Deel 1-3 bevat onder meer, met eigen titelpagina, de ‘Wetten van de natuur- en geneeskundige correspondentie-societeit’ en de ‘Naamlijst van de natuur- en geneeskundige correspondentie-societeit’. In deel 3 bevindt zich een ‘Bladwijzer der voornaamste zaaken in de geneeskundige Verhandelingen’; deel 4 wordt afgesloten met een alfabetisch register over dat deel.
De resultaten van alle genees- en weerkundige waarnemingen werden in de Verhandelingen opgenomen. Deel 1-2a en 1-2b bevatten voornamelijk waarnemingen over luchtgesteldheden en ziektes over 1779. Deel 2-1 heeft betrekking op 1780 en 1781; deel 2-2 gaat opnieuw over 1780. Deel 3 bevat waarnemingen over 1781 en deel 4 over 1782-1790.
Het lijkt erop dat de directie omkwam in de enorme hoeveelheid gegevens, want in de praktijk blijkt het materiaal slechts nu en dan geanalyseerd te worden. Het elan, dat zo tekenend was voor de oprichters, verdween dan ook snel. Reeds in deel 2-1 klaagden de directeuren bij monde van Van den Bosch, gedagtekend 29 september 1785, over het uitblijven van waarnemingen en over gebrek ‘aan genoegzaame Penningen’. In deel 2-2 was de klacht opnieuw te horen, op 20 april 1789 opgetekend door Antoine Laurillard; deze memoreerde tevens dat nu ook de dood van Van den Bosch voor vertraging had gezorgd. In deel 3-2 zou hij, inmiddels opvolger van Van den Bosch, de correspondenten oproepen vaart te maken met hun waarnemingen, opdat de Verhandelingen naar behoren zouden worden samengesteld. Maar in het Voorbericht van deel 4 berichtte de directie dat na dit deel de uitgave gestaakt zou worden.

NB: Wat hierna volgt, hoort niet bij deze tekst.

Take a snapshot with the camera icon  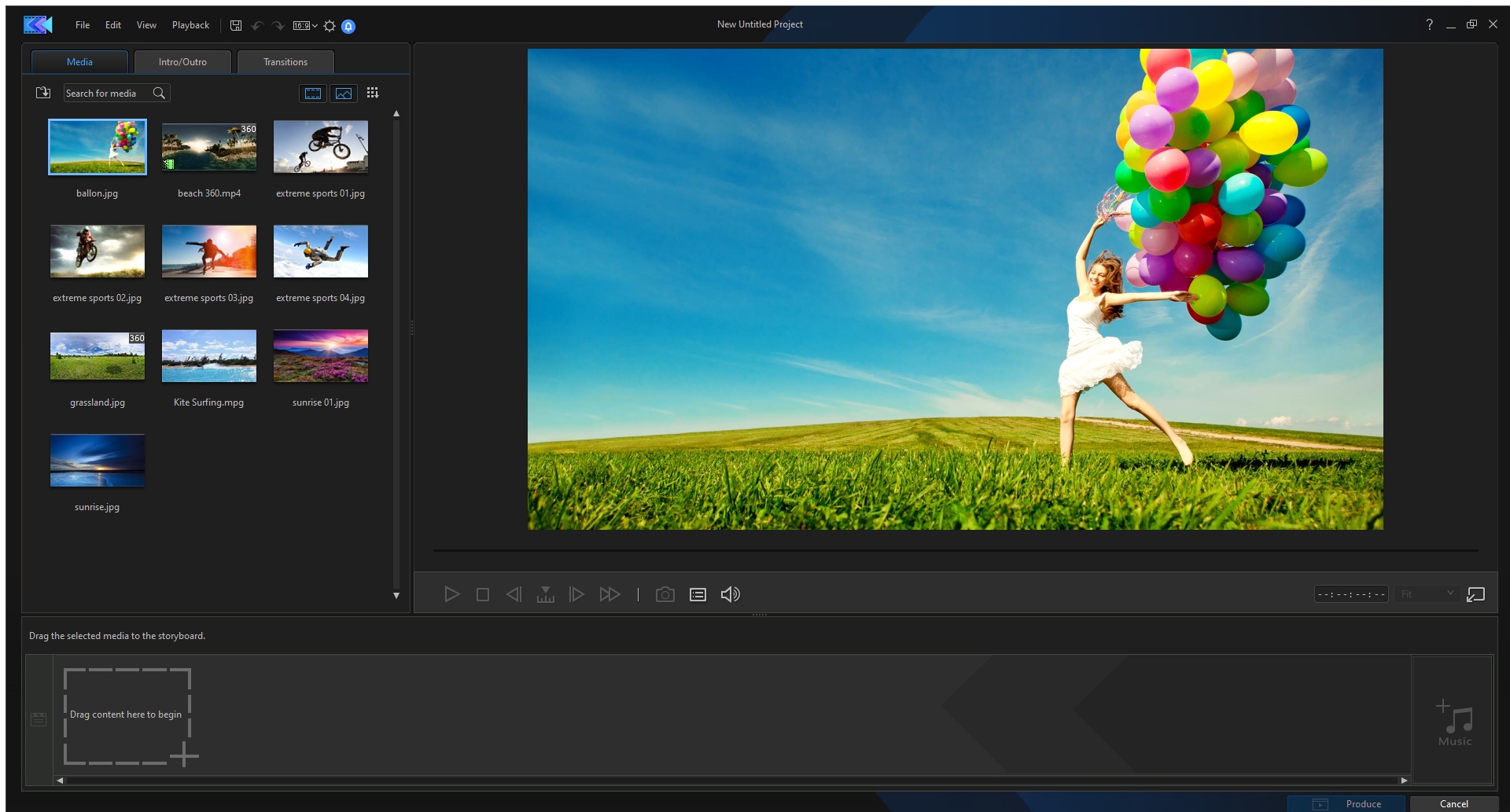(665, 594)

In hetzelfde Voorbericht zette de directie echter ook de plannen uiteen voor een goedkoper opgezet vervolg op de Verhandelingen, met daarin waarnemingen over alleen epidemische ziekten uit 1791-1792.

Relatie tot andere periodieken
De Verhandelingen werden voortgezet als Verhandeling [sic] omtrend de Weersgesteldheid en Ziekten der Vereenigde Nederlanden (1794-1795), wederom uitgegeven door Van Hoogstraten.

Exemplaren
¶ Leiden, Universiteitsbibliotheek: 609 E 12-20
¶ Utrecht, Universiteitsbibliotheek: O oct 342 (met eerste druk deel 3)

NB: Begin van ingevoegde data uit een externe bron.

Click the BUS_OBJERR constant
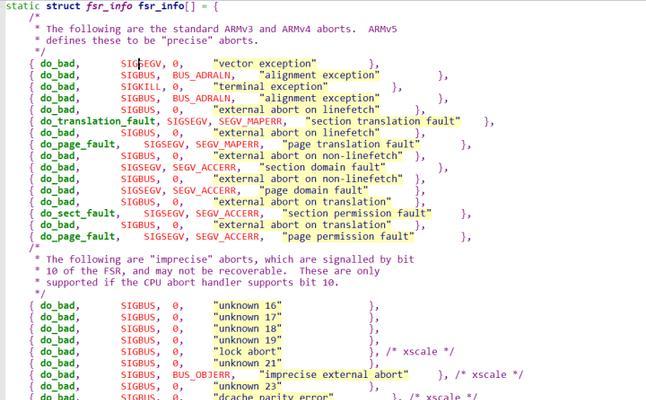The height and width of the screenshot is (400, 646). 202,374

¶ Full text deel 1-1 (2e druk)deel 1-2deel 1-3deel 2deel 3deel 4

Literatuur
¶ H.J. Zuidervaart, ‘An eighteenth-century medical-meteorological society in the Netherlands: an investigation of early organization, instrumentation and quantification’, in: British Journal for the History of Science 38 (2005) p. 379-410 en 39 (2006) p. 49-66
¶ H.A.M. Snelders, ‘Geschiedenis der geneeskunde. De natuur- en scheikundige wetenschappen in de medische tijdschriften’, in: Nederlands Tijdschrift voor Geneeskunde 125 (1981), p. 668-673.